\n
## Line Chart: Test Accuracy on MATH with Scaled Inference Compute
### Overview
The image presents a line chart illustrating the relationship between the number of samples ('n') and the Major@n accuracy (%) for three different methods: Independent Samples, Self-rewarding Correction (IFT), and Self-rewarding Correction (IFT + M-DPO). The chart demonstrates how accuracy improves as the number of samples increases, with varying performance levels across the three methods.
### Components/Axes
* **Title:** "Test Accuracy on MATH with Scaled Inference Compute" (positioned at the top-center)
* **X-axis:** "n: the number of samples" (positioned at the bottom-center). The axis is scaled logarithmically with markers at 2, 4, 8, 16, 32, 64, and 128.

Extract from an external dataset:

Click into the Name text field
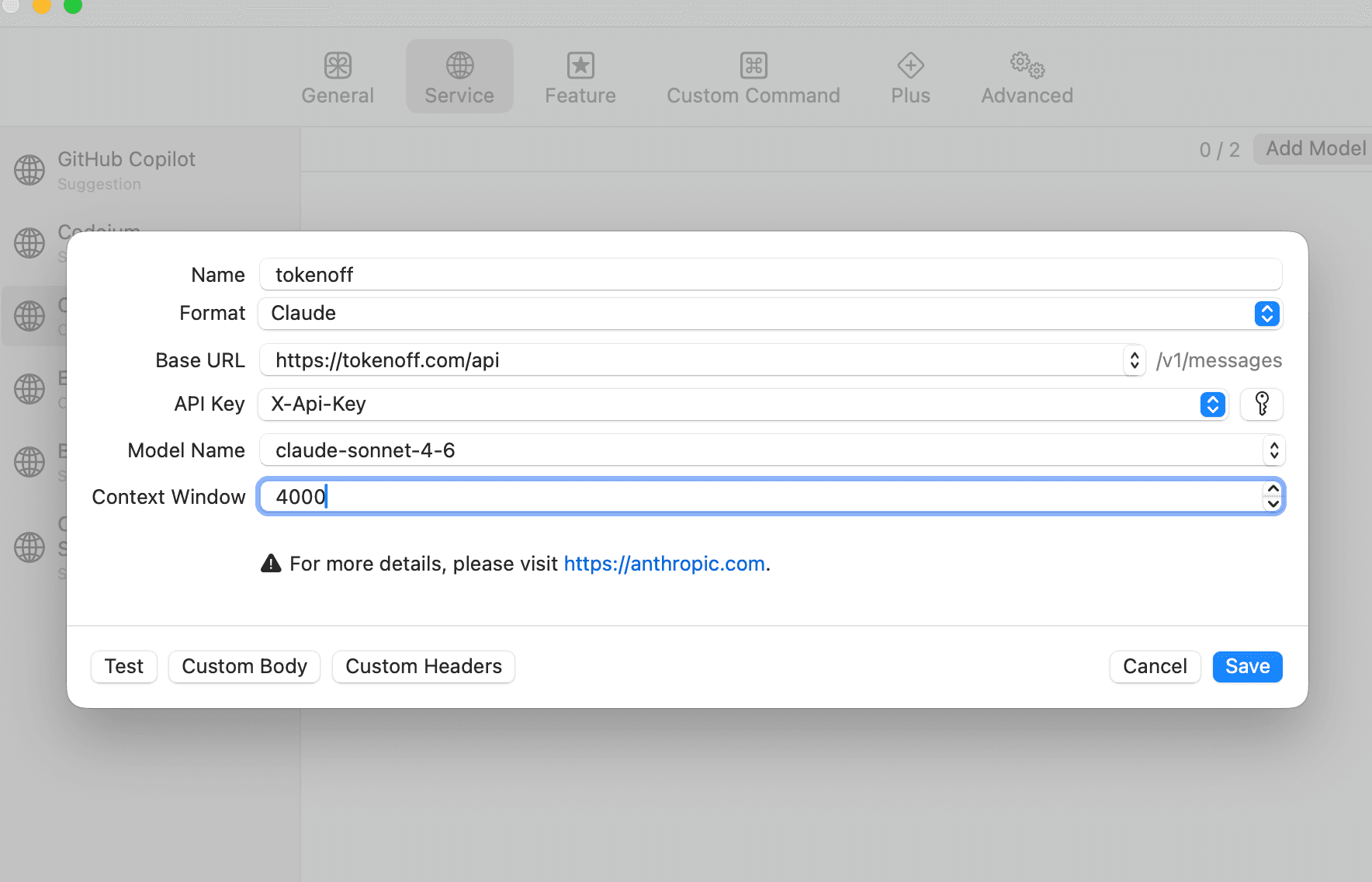 [770, 275]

* **Y-axis:** "Maj@n (%)" (positioned at the left-center). The axis ranges from approximately 25% to 45%.
* **Legend:** Located at the top-right corner.
* Independent Samples (Green Line with Green Circle Markers)

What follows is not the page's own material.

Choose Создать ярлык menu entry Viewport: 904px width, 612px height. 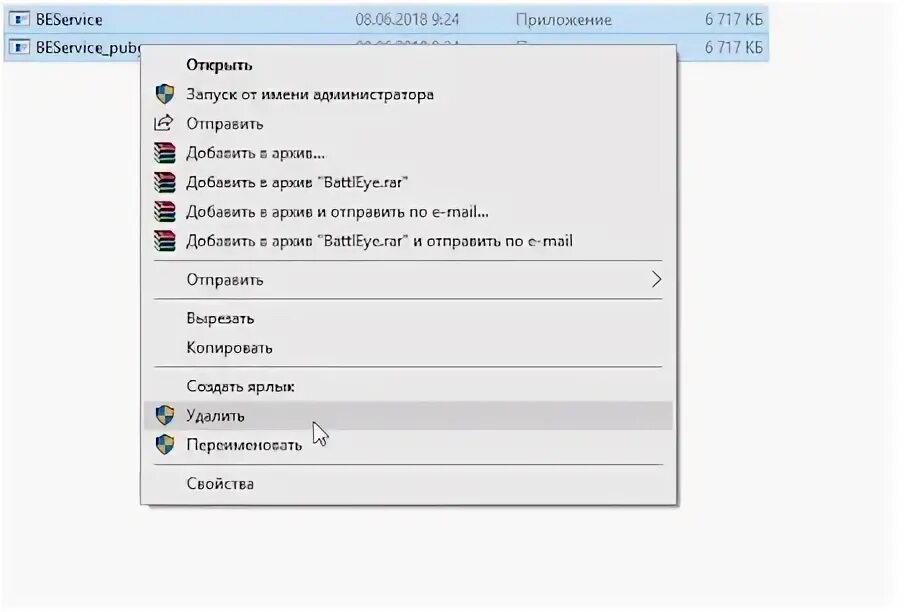coord(240,387)
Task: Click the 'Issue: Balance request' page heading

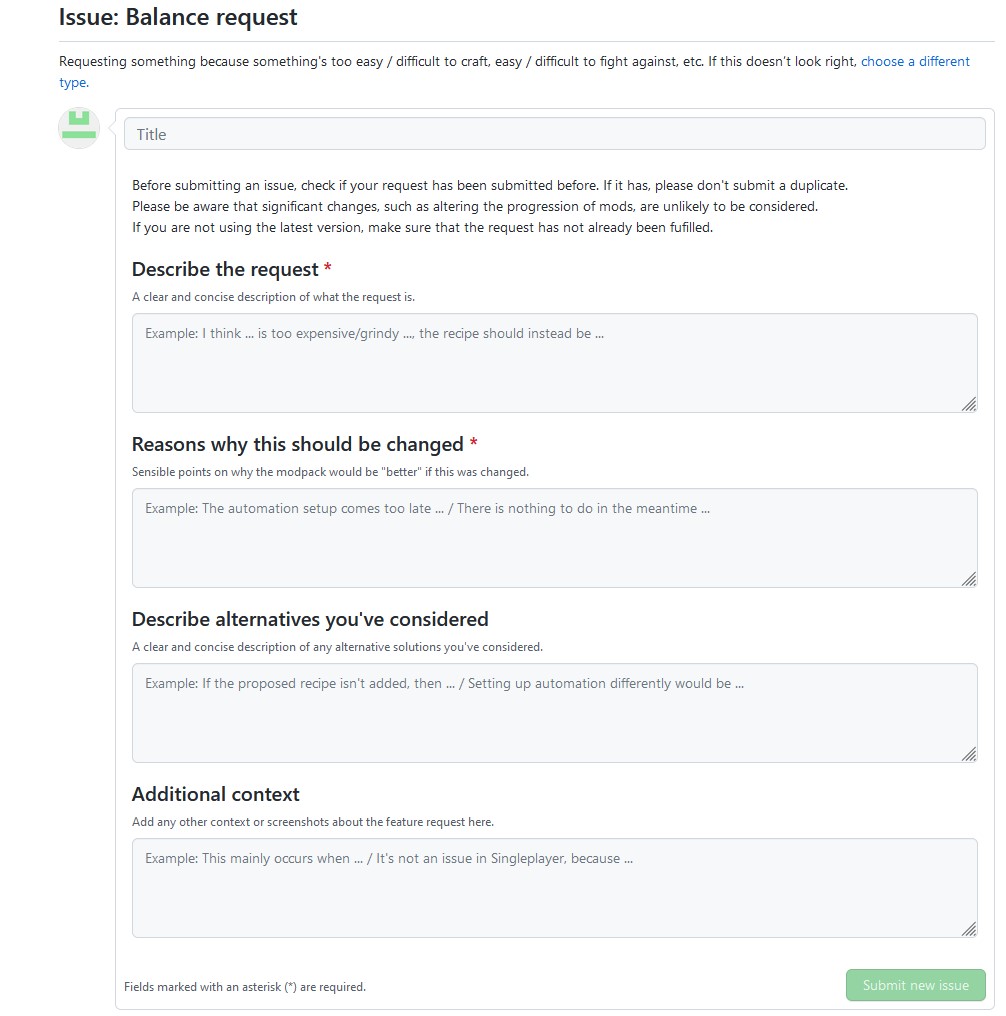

* Self-rewarding Correction (IFT) (Blue Line with Blue Circle Markers)
* Self-rewarding Correction (IFT + M-DPO) (Red Line with Red Circle Markers)

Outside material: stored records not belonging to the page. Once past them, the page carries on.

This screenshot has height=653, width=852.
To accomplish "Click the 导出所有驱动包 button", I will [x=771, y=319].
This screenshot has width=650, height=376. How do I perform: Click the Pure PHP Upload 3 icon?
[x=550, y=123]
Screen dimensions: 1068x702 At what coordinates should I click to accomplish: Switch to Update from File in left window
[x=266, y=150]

* **Gridlines:** Horizontal and vertical gridlines are present to aid in reading values.
### Detailed Analysis
**Independent Samples (Green Line):**
The green line shows an upward trend, indicating increasing accuracy with more samples.
* n = 2: Maj@n ≈ 26%
* n = 4: Maj@n ≈ 30%
* n = 8: Maj@n ≈ 34%
* n = 16: Maj@n ≈ 38%
* n = 32: Maj@n ≈ 39.5%
* n = 64: Maj@n ≈ 40.5%
* n = 128: Maj@n ≈ 41%
**Self-rewarding Correction (IFT) (Blue Line):**
The blue line also exhibits an upward trend, but starts at a higher accuracy than the Independent Samples and shows a steeper increase initially.
* n = 2: Maj@n ≈ 32%
* n = 4: Maj@n ≈ 35%
* n = 8: Maj@n ≈ 38%
* n = 16: Maj@n ≈ 40%
* n = 32: Maj@n ≈ 42%
* n = 64: Maj@n ≈ 43%
* n = 128: Maj@n ≈ 43.5%
**Self-rewarding Correction (IFT + M-DPO) (Red Line):**
The red line demonstrates the highest accuracy across all sample sizes and has the steepest upward slope.
* n = 2: Maj@n ≈ 32%
* n = 4: Maj@n ≈ 35%
* n = 8: Maj@n ≈ 37%
* n = 16: Maj@n ≈ 40%
* n = 32: Maj@n ≈ 42.5%
* n = 64: Maj@n ≈ 44%
* n = 128: Maj@n ≈ 45%
### Key Observations
* The "Self-rewarding Correction (IFT + M-DPO)" method consistently outperforms both "Independent Samples" and "Self-rewarding Correction (IFT)" across all sample sizes.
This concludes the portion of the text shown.